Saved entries
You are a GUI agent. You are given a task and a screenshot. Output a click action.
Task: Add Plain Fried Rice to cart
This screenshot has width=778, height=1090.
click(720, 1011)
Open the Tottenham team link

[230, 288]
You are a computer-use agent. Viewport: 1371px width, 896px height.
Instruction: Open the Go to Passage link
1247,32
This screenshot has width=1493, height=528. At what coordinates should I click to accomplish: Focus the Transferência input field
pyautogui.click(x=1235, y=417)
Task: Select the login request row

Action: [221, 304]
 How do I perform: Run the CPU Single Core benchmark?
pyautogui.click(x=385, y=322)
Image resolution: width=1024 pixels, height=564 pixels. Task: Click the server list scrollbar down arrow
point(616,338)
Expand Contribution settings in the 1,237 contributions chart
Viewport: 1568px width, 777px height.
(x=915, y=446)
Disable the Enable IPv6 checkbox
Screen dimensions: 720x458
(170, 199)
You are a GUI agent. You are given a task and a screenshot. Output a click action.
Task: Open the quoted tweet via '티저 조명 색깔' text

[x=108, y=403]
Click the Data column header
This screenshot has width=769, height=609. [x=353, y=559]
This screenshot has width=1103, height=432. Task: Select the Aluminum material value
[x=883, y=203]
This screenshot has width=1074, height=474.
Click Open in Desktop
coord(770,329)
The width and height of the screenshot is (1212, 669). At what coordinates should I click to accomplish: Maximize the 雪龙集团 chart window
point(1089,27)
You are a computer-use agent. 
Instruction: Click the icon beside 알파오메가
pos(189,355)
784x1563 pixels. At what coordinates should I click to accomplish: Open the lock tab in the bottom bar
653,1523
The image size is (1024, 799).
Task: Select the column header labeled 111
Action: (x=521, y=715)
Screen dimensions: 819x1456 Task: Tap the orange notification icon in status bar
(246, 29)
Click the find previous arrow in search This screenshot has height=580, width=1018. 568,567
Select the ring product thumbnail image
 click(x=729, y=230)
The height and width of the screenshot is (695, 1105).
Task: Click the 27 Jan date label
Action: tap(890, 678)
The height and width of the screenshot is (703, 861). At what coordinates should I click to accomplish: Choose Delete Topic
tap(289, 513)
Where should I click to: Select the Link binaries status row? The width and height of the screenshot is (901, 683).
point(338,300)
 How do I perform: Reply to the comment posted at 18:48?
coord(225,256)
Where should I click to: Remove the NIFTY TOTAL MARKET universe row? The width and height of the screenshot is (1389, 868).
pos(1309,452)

WHAT IS BEING ASKED:
Repeat the data exactly. Leave nothing out.

ANSWER TO THIS TASK:
You are a GUI agent. You are given a task and a screenshot. Output a click action.
Task: Add Plain Fried Rice to cart
This screenshot has width=778, height=1090.
click(720, 1011)
Open the Tottenham team link

[230, 288]
You are a computer-use agent. Viewport: 1371px width, 896px height.
Instruction: Open the Go to Passage link
1247,32
This screenshot has width=1493, height=528. At what coordinates should I click to accomplish: Focus the Transferência input field
pyautogui.click(x=1235, y=417)
Task: Select the login request row

Action: [221, 304]
 How do I perform: Run the CPU Single Core benchmark?
pyautogui.click(x=385, y=322)
Image resolution: width=1024 pixels, height=564 pixels. Task: Click the server list scrollbar down arrow
point(616,338)
Expand Contribution settings in the 1,237 contributions chart
Viewport: 1568px width, 777px height.
(x=915, y=446)
Disable the Enable IPv6 checkbox
Screen dimensions: 720x458
(170, 199)
You are a GUI agent. You are given a task and a screenshot. Output a click action.
Task: Open the quoted tweet via '티저 조명 색깔' text

[x=108, y=403]
Click the Data column header
This screenshot has width=769, height=609. [x=353, y=559]
This screenshot has width=1103, height=432. Task: Select the Aluminum material value
[x=883, y=203]
This screenshot has width=1074, height=474.
Click Open in Desktop
coord(770,329)
The width and height of the screenshot is (1212, 669). At what coordinates should I click to accomplish: Maximize the 雪龙集团 chart window
point(1089,27)
You are a computer-use agent. 
Instruction: Click the icon beside 알파오메가
pos(189,355)
784x1563 pixels. At what coordinates should I click to accomplish: Open the lock tab in the bottom bar
653,1523
The image size is (1024, 799).
Task: Select the column header labeled 111
Action: (x=521, y=715)
Screen dimensions: 819x1456 Task: Tap the orange notification icon in status bar
(246, 29)
Click the find previous arrow in search This screenshot has height=580, width=1018. 568,567
Select the ring product thumbnail image
 click(x=729, y=230)
The height and width of the screenshot is (695, 1105).
Task: Click the 27 Jan date label
Action: tap(890, 678)
The height and width of the screenshot is (703, 861). At what coordinates should I click to accomplish: Choose Delete Topic
tap(289, 513)
Where should I click to: Select the Link binaries status row? The width and height of the screenshot is (901, 683).
point(338,300)
 How do I perform: Reply to the comment posted at 18:48?
coord(225,256)
Where should I click to: Remove the NIFTY TOTAL MARKET universe row? The width and height of the screenshot is (1389, 868).
pos(1309,452)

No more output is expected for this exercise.